**DATASET ENTRIES**
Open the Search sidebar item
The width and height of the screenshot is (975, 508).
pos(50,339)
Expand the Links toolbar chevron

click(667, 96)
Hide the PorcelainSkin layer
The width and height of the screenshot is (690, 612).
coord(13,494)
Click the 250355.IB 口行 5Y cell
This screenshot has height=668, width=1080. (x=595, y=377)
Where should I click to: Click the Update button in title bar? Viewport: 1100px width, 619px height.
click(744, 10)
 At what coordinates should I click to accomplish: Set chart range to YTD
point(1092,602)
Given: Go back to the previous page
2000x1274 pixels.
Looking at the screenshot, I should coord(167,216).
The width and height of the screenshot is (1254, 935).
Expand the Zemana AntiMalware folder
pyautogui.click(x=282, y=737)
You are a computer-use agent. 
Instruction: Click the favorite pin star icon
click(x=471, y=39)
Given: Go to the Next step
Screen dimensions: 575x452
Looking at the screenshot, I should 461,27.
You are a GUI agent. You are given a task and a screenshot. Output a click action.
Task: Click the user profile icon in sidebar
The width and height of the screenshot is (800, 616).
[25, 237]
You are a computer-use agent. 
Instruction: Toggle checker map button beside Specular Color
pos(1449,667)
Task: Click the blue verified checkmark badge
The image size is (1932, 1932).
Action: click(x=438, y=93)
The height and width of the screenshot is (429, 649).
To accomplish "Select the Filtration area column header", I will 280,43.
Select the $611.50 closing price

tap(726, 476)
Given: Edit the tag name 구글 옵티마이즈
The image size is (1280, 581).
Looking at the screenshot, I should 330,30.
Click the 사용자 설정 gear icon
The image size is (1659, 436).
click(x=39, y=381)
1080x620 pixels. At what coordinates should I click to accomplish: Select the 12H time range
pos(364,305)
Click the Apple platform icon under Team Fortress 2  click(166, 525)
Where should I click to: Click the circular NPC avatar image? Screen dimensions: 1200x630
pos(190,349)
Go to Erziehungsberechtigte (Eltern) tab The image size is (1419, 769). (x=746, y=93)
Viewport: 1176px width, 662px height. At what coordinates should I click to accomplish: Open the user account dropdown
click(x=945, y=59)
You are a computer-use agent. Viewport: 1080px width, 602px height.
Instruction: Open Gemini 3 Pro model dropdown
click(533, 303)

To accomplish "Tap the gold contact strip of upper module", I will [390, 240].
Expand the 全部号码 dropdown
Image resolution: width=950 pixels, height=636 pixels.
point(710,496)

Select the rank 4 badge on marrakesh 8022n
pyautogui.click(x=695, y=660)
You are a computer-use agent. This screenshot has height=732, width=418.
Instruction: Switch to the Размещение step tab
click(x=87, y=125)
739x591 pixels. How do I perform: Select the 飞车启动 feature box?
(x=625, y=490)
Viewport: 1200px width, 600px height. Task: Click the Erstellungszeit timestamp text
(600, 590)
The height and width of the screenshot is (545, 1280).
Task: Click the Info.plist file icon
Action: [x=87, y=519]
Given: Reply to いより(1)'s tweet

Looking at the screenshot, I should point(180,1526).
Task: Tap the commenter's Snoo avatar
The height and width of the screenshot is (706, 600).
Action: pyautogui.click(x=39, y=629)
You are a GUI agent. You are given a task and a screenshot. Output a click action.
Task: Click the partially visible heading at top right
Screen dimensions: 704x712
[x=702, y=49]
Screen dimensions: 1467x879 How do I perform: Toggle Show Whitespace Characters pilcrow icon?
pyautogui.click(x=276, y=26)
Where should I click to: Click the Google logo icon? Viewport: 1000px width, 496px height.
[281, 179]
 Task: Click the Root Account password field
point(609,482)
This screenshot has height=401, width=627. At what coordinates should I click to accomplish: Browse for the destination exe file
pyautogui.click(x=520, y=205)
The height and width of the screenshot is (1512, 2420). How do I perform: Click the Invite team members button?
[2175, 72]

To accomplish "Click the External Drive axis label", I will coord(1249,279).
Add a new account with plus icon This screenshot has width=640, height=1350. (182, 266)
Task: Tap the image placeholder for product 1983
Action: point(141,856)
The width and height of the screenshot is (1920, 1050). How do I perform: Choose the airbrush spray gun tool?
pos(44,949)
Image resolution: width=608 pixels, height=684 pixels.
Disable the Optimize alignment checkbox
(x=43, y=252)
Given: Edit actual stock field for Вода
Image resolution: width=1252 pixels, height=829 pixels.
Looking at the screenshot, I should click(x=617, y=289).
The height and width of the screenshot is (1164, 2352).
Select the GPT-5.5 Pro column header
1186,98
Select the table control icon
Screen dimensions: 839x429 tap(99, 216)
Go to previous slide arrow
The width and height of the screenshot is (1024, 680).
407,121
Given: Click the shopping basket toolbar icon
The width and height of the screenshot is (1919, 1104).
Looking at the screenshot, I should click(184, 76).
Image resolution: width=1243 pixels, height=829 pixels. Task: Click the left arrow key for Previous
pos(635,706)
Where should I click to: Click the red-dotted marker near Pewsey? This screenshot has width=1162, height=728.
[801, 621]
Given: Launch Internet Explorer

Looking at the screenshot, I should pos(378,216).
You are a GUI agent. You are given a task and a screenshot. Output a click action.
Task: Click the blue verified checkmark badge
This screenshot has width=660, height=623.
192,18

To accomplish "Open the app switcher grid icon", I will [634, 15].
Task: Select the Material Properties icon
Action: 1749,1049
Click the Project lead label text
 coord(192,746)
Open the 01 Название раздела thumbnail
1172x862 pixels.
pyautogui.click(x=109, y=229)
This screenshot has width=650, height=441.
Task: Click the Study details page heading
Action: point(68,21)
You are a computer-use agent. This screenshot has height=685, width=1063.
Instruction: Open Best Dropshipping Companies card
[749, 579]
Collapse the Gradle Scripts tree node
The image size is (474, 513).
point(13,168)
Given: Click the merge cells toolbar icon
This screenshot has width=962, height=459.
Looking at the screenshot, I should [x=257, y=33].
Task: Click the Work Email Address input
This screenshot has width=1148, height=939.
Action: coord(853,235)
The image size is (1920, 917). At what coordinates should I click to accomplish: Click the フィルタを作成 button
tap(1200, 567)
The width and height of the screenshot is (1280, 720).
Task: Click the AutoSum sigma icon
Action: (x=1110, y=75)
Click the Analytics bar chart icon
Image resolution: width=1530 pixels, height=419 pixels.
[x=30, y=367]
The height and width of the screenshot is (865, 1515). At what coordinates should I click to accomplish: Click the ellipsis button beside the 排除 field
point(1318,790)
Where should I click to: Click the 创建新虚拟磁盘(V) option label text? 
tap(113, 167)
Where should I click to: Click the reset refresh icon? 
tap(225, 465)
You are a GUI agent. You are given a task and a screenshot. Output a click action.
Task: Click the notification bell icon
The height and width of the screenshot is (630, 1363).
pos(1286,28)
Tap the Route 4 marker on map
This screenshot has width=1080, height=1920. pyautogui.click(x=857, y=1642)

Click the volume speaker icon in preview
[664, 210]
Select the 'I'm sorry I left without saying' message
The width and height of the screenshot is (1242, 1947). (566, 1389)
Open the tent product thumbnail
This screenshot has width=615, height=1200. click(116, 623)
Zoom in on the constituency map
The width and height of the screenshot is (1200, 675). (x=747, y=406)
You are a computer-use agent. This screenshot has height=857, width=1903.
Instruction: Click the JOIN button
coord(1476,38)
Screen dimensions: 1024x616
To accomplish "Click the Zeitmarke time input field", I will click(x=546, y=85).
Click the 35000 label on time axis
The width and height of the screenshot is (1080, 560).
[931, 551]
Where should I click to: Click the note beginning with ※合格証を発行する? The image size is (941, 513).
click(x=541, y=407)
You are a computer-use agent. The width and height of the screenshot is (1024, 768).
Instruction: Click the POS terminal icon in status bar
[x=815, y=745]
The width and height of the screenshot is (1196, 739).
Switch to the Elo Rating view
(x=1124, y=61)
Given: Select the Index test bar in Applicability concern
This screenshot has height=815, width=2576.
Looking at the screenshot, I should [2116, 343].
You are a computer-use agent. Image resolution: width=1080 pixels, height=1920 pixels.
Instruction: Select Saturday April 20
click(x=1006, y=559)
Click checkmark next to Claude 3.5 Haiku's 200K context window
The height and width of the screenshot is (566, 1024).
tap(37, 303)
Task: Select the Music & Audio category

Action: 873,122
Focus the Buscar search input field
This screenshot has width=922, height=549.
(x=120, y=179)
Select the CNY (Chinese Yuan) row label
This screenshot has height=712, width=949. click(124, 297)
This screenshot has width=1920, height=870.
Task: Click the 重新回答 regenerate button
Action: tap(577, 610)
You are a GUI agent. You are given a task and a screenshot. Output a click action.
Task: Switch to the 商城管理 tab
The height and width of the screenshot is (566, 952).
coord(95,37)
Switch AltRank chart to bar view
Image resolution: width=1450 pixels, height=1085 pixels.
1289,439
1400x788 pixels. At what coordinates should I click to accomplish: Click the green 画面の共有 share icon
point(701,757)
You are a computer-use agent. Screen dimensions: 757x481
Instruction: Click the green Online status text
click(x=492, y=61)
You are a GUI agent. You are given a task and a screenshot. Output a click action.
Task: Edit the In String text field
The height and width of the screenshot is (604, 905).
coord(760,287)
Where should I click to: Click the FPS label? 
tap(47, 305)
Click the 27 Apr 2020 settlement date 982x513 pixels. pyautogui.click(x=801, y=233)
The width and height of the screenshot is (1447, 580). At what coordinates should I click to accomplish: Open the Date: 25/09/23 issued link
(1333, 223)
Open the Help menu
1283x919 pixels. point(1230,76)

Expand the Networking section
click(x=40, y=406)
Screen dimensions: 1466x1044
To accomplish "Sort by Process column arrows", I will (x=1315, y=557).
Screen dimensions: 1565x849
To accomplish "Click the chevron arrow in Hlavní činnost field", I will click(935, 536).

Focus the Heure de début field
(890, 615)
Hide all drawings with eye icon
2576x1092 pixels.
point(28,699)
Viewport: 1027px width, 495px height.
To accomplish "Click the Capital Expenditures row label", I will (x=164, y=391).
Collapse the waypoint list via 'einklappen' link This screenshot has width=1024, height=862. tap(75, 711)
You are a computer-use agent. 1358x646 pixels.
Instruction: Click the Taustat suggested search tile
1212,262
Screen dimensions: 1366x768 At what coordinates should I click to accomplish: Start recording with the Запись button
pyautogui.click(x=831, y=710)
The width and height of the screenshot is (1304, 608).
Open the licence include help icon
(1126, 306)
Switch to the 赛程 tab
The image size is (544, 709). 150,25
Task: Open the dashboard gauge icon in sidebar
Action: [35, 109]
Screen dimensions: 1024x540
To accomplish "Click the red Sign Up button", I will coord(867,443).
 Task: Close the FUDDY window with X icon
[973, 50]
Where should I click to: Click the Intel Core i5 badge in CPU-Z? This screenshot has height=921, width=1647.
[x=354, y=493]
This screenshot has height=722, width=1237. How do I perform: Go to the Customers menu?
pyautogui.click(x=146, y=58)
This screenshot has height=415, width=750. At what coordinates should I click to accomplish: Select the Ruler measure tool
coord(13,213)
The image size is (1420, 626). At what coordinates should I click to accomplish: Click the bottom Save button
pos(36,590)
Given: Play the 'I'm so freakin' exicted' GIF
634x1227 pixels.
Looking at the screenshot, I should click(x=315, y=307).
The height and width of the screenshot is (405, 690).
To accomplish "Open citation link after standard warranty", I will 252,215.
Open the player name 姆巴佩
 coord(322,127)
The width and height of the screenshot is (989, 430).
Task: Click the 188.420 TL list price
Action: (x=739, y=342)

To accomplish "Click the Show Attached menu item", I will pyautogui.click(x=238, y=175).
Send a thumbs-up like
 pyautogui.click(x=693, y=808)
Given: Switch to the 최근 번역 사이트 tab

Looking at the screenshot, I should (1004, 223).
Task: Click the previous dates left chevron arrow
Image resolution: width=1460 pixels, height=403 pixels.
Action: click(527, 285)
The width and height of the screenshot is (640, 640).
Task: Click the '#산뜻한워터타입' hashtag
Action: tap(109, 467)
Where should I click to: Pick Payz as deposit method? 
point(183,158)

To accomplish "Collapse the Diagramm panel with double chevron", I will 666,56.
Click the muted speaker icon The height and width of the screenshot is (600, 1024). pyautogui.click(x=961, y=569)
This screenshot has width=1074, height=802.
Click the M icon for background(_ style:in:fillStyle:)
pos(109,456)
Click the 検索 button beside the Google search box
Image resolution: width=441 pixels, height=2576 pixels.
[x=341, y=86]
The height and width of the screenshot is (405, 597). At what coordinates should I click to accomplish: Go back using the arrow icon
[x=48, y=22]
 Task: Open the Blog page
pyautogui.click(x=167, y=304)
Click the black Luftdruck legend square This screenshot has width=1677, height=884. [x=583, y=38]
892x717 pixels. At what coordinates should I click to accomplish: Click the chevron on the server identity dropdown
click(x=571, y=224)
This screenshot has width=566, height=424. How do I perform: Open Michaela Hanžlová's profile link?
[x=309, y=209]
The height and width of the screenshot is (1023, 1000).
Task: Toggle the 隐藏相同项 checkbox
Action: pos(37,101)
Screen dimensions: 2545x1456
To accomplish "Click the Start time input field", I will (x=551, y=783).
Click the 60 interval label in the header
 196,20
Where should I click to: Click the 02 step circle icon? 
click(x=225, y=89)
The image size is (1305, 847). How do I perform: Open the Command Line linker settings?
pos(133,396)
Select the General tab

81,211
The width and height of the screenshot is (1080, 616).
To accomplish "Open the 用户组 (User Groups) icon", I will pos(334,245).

**DIRECTIONS FOR THIS TASK**
How many lines of the entries include the string "Edit"? Answer with a number and no other words.

**WRITTEN RESPONSE**
3